In one of the latest examples, Amanda David, a graduate student in chemistry professor Kim R. Dunbar’s group at Texas A&M University, described a family of promising dirhodium complexes during a symposium on bioinorganic chemistry sponsored by the Division of Inorganic Chemistry at the American Chemical Society meeting in San Francisco this week.
The Texas A&M team developed the dirhodium complexes with Claudia Turro at Ohio State University. In cell culture experiments, the compounds exhibited lower toxicities and were as effective or better than cisplatin against lung cancer cells (J. Am. Chem. Soc. 2014, DOI: 10.1021/ja503774m).
To track the movement of their rhodium complexes in vivo, the researchers have equipped the rhodium compounds with light-absorbing dye ligands. The dye complexes are inactive toward cancer cells in the dark, David reported, but when lit up they kill nearby cancer cells. This property could make them useful for imaging tumors and for treating skin cancer and endoscopically accessible tumors. The team previously reported ruthenium complexes with similar properties that are highly toxic to cervical cancer cells (Organometallics 2014, DOI: 10.1021/om500001h)
The Food & Drug Administration’s 1978 approval of cisplatin was a defining moment in modern medicine, Dunbar said. Since then it has saved the lives of many people, particularly testicular and ovarian cancer patients. But the damage it does to the kidneys and other organs and its low specificity for cancer cells remain troubling drawbacks. Indeed, only three metal-based anticancer drugs—all platinum compounds—have ever been approved in the U.S. But a handful of low-toxicity ruthenium compounds being developed by other researchers are now in clinical trials, and Dunbar thinks the rhodium and ruthenium complexes being developed in her group “are looking more and more promising as potential drug candidates.”

### Given data
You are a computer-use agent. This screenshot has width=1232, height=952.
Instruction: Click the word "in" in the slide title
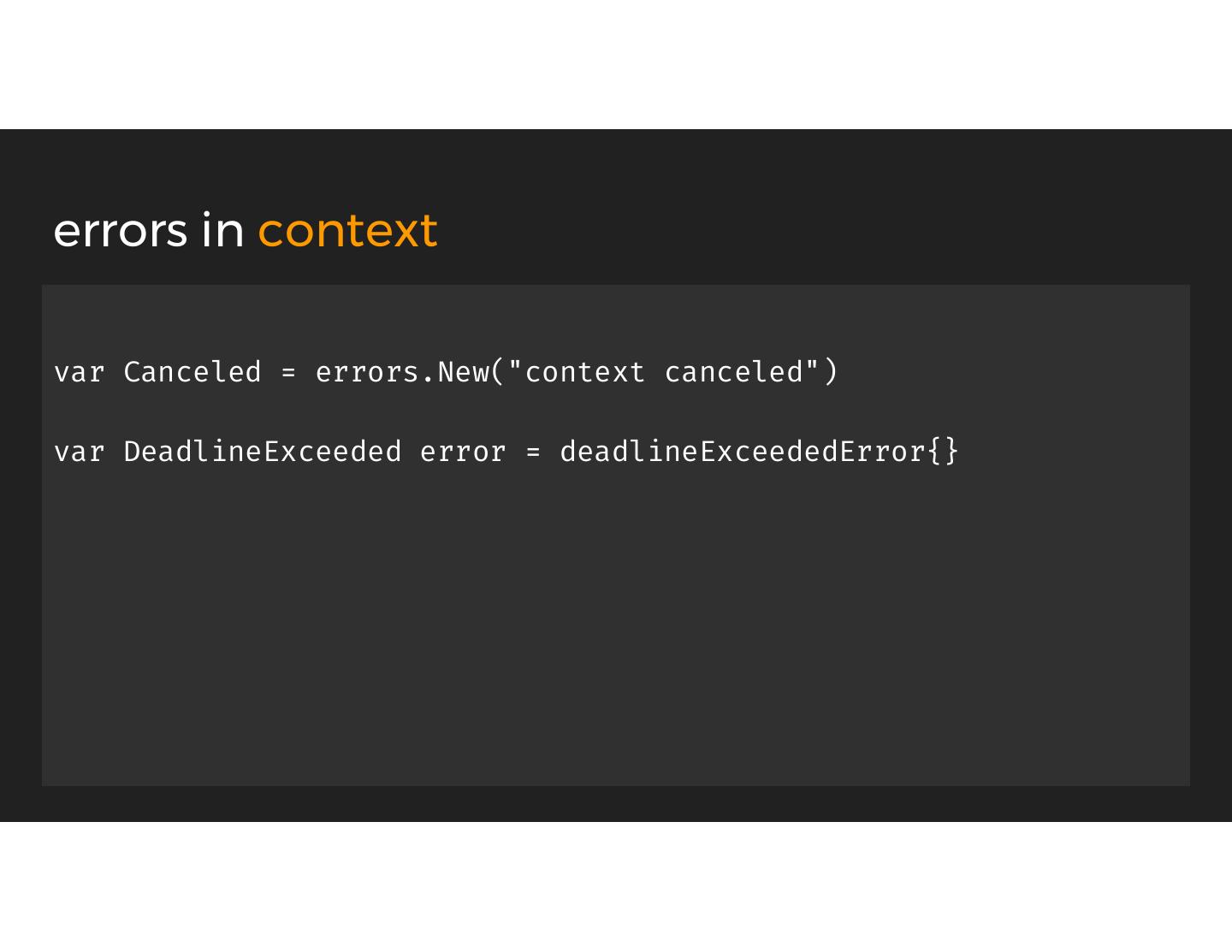pos(222,229)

### Task goal
List every person named in the passage above on rhodium anticancer complexes.

### Task solution
Amanda David, Kim R. Dunbar, Claudia Turro